Dilma Rousseff ocupou novamente uma cadeia nacional sob o pretexto de, segundo o Blog do Planalto, dizer que o Brasil “venceu os principais obstáculos e está preparado” para a Copa. Curiosa a razão do pronunciamento: fosse verdadeira, provavelmente a presidente não precisaria ir ao rádio e à TV para tentar convencer os brasileiros.

Basta andar nas ruas e ter olhos para ver que o Brasil que chega amanhã à Copa do Mundo não se parece nem um pouquinho com aquele que se projetava quando o país foi escolhido sede do torneio, em outubro de 2007 na Suíça. É abismal a distância entre o clima desalentado hoje reinante no país e o que a propaganda oficial vendeu em todos estes últimos anos.

Em seu pronunciamento, Dilma mirou a oposição, mas vilipendiou os brasileiros que ousam não compactuar com a mordaça com a qual o PT quer silenciar seus críticos e constranger os que não lhe dizem amém. Várias pesquisas de opinião mostram a desaprovação da nossa população à Copa ou a aspectos relacionados à promoção do torneio no Brasil.

Em abril, o Datafolha constatou que 55% dos brasileiros vêm mais prejuízos que benefícios na realização da Copa no país e só 36% acham o contrário. Outra pesquisa, feita pelo Ibope sob encomenda do Planalto, constata: em 11 das 12 cidades-sede os que enxergam mais prejuízos que benefícios são ampla maioria, conforme publica O Globo em sua edição de hoje.

Sim, os brasileiros esperavam bem mais da Copa, mas o governo que nos governa há 12 anos foi incapaz de cumprir suas responsabilidades. Há um mês, a Folha de S.Paulo fez extenso levantamento no qual constatou que somente 41% das 167 obras previstas relacionadas ao torneio foram realizadas.

Dilma tem razão quando diz que os estrangeiros não vão levar na bagagem os metrôs, os aeroportos e as obras de mobilidade associadas à Copa. Até porque elas não existem: só 10% ficaram prontas a tempo do Mundial.

O número de obras abandonadas também não cabe nos dedos das duas mãos, incluindo todos os cinco VLT (Veículos Leves sobre Trilhos) originalmente previstos. Corredores de ônibus, como o do Rio, e metrôs, como o de Salvador, estão sendo entregues incompletos.

* DADOS DO EXERCÍCIO
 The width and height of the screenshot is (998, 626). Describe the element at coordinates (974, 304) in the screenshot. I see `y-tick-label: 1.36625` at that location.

* ENUNCIADO DA TAREFA
Escreva a continuação do texto sobre a preparação do Brasil para a Copa, começando logo depois da última frase apresentada. Não é preciso consultar a listagem.

* RESPOSTA DO EXERCÍCIO
Não é falsa apenas a sensação que Dilma apregoa sobre a Copa num espaço institucional que ela se especializou em desrespeitar. São falsas também boa parte das informações que ela destilou em seu pronunciamento – mais correto seria dizer que se tratou de um programa eleitoral – exibido ontem.

Dilma mente quando diz que “dobramos a capacidade doa aeroportos”. Melhoramos, é verdade, mas muito, muito menos: o aumento foi de 36%. Além disso, em 11 das 12 cidades-sede os aeroportos têm falhas, obras inacabadas, sujeira e desorganização, como mostrou a Folha na semana passada. Em Fortaleza, foi necessário erguer um terminal de lona; em Salvador, as obras foram simplesmente postergadas para depois da Copa.

Dilma afirmou que “estamos entregando, também, um moderno sistema de comunicação e transmissão que reúne o que há de mais avançado em tecnologia (…) em todas as 12 sedes”. Sabe-se, porém, que metade dos estádios não contará com redes sem fio, tornando a comunicação bem lenta, conforme admitiu o Sinditelebrasil na semana passada.

Mas a presidente exagera mesmo é quando compara os gastos com estádios da Copa aos investimentos supostamente feitos em saúde e educação. Diz que estes são “212 vezes” maiores que o valor aplicado nas arenas. Para chegar a esta esdrúxula comparação, Dilma somou despesas de estados e municípios, mas foi bem mais longe e adicionou desde salários a gastos com cafezinho na conta.

Considerando apenas investimentos feitos pelo governo federal em saúde e educação desde 2011 até hoje, foram despendidos tão somente R$ 24,5 bilhões, conforme dados do Siafi levantados pela assessoria do DEM. Para chegar aos R$ 1,7 trilhão que a presidente afiança ter torrado nas duas áreas ao longo de seu governo é preciso muita ginástica…

Amanhã começa oficialmente a Copa do Mundo do Brasil. É tradição que chefes de governo locais deem boas-vindas aos esportistas e aos que acompanham a festa ao redor do mundo. A presidente brasileira preferiu o ambiente frio de um estúdio de TV para fazer seu pronunciamento. Lá pôde mentir à vontade, sem temer as vaias que, num estádio, certamente receberia.